Array multiplied by a constant

HickoryDock · July 15, 2010, 4:56pm

Greetings all,

I’m trying to multiply an array A by a constant c.

If A is [1 1 1;1 1 1;1 1 1] and c=3, then

matMultConst(C,A,c);

should give:

C=[3 3 3;3 3 3;3 3 3]

Here is the code sofar:

__global__ void matMultConst_kernel(float *C,const float *A,const float *c,int N)

{

	int i=blockDim.x*blockIdx.x+threadIdx.x;

	if (i<N)

		C[i]=A[i]*c[0];

}

void matMultConst(Matrix C,Matrix A,Matrix c)

{

		int N=A.h*A.w;

		int threadsPerBlock=256;

		int blocksPerGrid=(N+threadsPerBlock-1)/threadsPerBlock;

		printf("%d %d %d\n",N,threadsPerBlock,blocksPerGrid);

		matMultConst_kernel<<<blocksPerGrid, threadsPerBlock>>>(C.data,A.data,c.data,N);

}

But when I run this, nothing happens! C remains totally unchanged.

I thought this would be really simple, but I can’t for the life of me figure out what’s wrong…

seibert · July 15, 2010, 5:20pm

If nothing happens, then it is quite likely your kernel aborted due to an error (you have to check the return codes from cuda functions after your kernel call to catch this). Since you don’t show any calls to cudaMalloc()/cudaMemcpy() in your example, the first thing to verify is that the pointers you are passing to your kernel are device pointers, not host pointers. Accessing a host pointer on the device causes an immediate kernel abort.

BlahCuda · July 15, 2010, 5:24pm

Instead of multiplying, you seem to be adding arrays A[i] and c[i] together and storing the content in C[i]. Also, shouldn’t “c” be a scalar?

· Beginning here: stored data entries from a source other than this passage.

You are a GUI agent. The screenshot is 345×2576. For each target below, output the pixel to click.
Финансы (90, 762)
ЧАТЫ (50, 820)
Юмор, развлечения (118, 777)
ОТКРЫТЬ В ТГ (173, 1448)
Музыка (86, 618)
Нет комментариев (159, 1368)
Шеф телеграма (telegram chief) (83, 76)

HickoryDock · July 15, 2010, 6:43pm

Yeah, I’m pretty sure the mallocs are ok.

I modelled my kernel from NVIDIA’s funtion to add two matrices. The addition works perfectly fine.

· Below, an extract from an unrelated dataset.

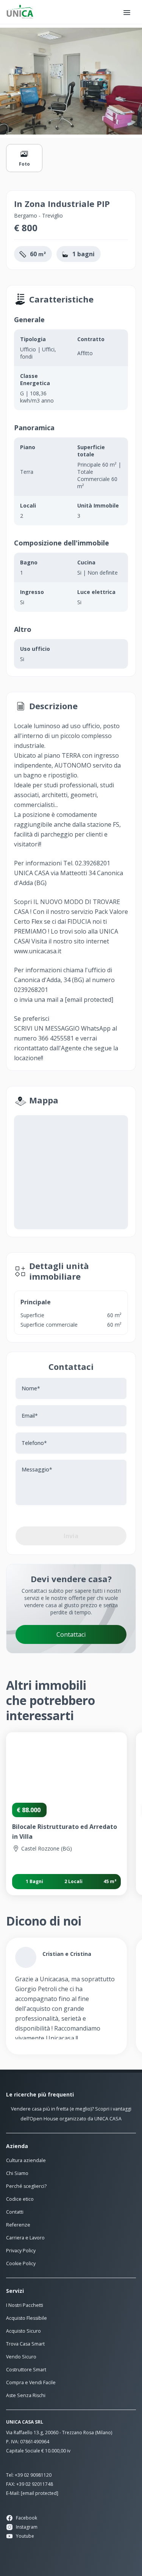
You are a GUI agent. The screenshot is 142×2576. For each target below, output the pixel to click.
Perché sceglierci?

I’m using a Matrix struct:

struct{

int w,

int h,

float *data

} Matrix;

And yes: that should be a multiplication operator and not an addition… (modified original post)

seibert · July 15, 2010, 7:19pm

Check the return code from cudaThreadSynchronize() after your kernel call. The synchronization function is not required for correctness, but that is the easiest way to ensure you catch all kernel execution errors during debugging.

HickoryDock · July 15, 2010, 7:51pm

Hi,

Many thanks for that. I tried cudaThreadSynchronize() and didn’t get any errors…

How does one check the return code?

seibert · July 15, 2010, 8:08pm

No CUDA function prints errors to the screen automatically (as this is terrible behavior for a library), so unless you check return codes, you will never know what is failing. :)

A simple error handling scheme that prints the error and aborts is found in a shared header in the CUDA SDK:

cudaError err = cudaThreadSynchronize(); // Put whatever call here

if( cudaSuccess != err) {

	fprintf(stderr, "Cuda error in file '%s' in line %i : %s.\n", __FILE__, __LINE__, cudaGetErrorString( err) );

	exit(EXIT_FAILURE);

}

HickoryDock · July 15, 2010, 8:36pm

No CUDA function prints errors to the screen automatically (as this is terrible behavior for a library), so unless you check return codes, you will never know what is failing. :)

A simple error handling scheme that prints the error and aborts is found in a shared header in the CUDA SDK:
cudaError err = cudaThreadSynchronize(); // Put whatever call here

if( cudaSuccess != err) {

	fprintf(stderr, "Cuda error in file '%s' in line %i : %s.\n", __FILE__, __LINE__, cudaGetErrorString( err) );

	exit(EXIT_FAILURE);

}

Cool. Many thanks for that.

I just ran that inside the kernel and no errors were returned…

I’m thinking of just taking the rest of the evening off and resuming in the morning when my head is clear…

Here’s the full code: (I’m importing a .csv file called “X.txt” which is basically a 512x4800 matrix).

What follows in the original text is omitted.